The drawings will be restituted from the Ludwig Museum to the heirs of Alfred Flechtheim, the German museum said Wednesday. They will remain on public display in the museum, according to Mel Urbach, one of the attorneys representing the heirs.
The drawings are by Karl Hofer, Paula Modersohn-Becker, Ernst Barlach, Aristide Maillol and Wilhelm Morgner.
Flechtheim was an art collector in Germany. Hundreds of his paintings went missing after the Nazis came to power and took over his gallery in Dusseldorf. He and his wife fled to London in 1933; he died there four years later.
In recent years, Flechtheim’s heirs have been working to reconstruct his extensive collection.
“There are dozens of famous paintings and artifacts still at large in many museums,” according to Urbach and Markus Stoetzel.
The Ludwig Museum also agreed to restitute five drawings by Ernst Ludwig Kirchner, Erich Heckel and Georges Kars to the heirs of Curt Glaser. The drawings also will remain on display at the museum and eventually will go on display in the city of Cologne, according to the museum.

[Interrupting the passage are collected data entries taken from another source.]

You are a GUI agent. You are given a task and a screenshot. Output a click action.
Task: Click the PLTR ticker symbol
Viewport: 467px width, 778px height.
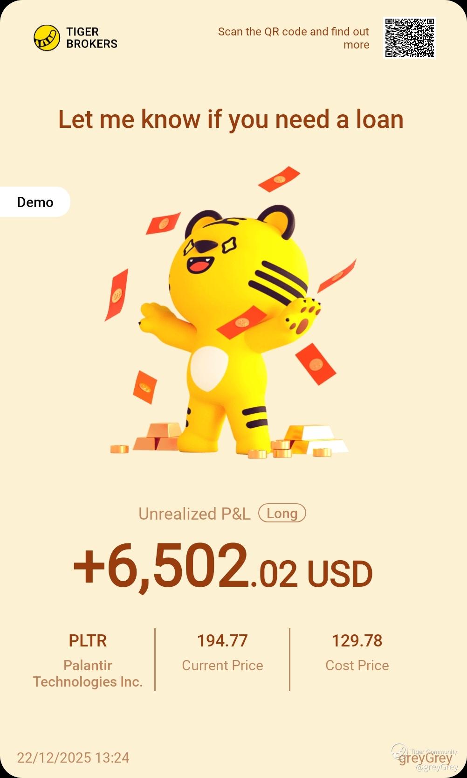coord(88,641)
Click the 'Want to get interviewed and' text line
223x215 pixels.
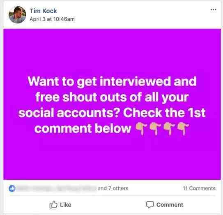112,81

Glaser, an art collector who has served as the director of the National Art Library in Berlin until the Nazis came to power, auctioned off most of his collection in 1933 in order to flee the country.
Also Wednesday, Germany’s Finance Ministry announced that it would not return two 18th-century paintings by Bernardo Bellotto to the heirs of Max Emden. The ministry said the sale of the paintings was not forced because he had already left Germany for Switzerland when they were sold, The Associated Press reported.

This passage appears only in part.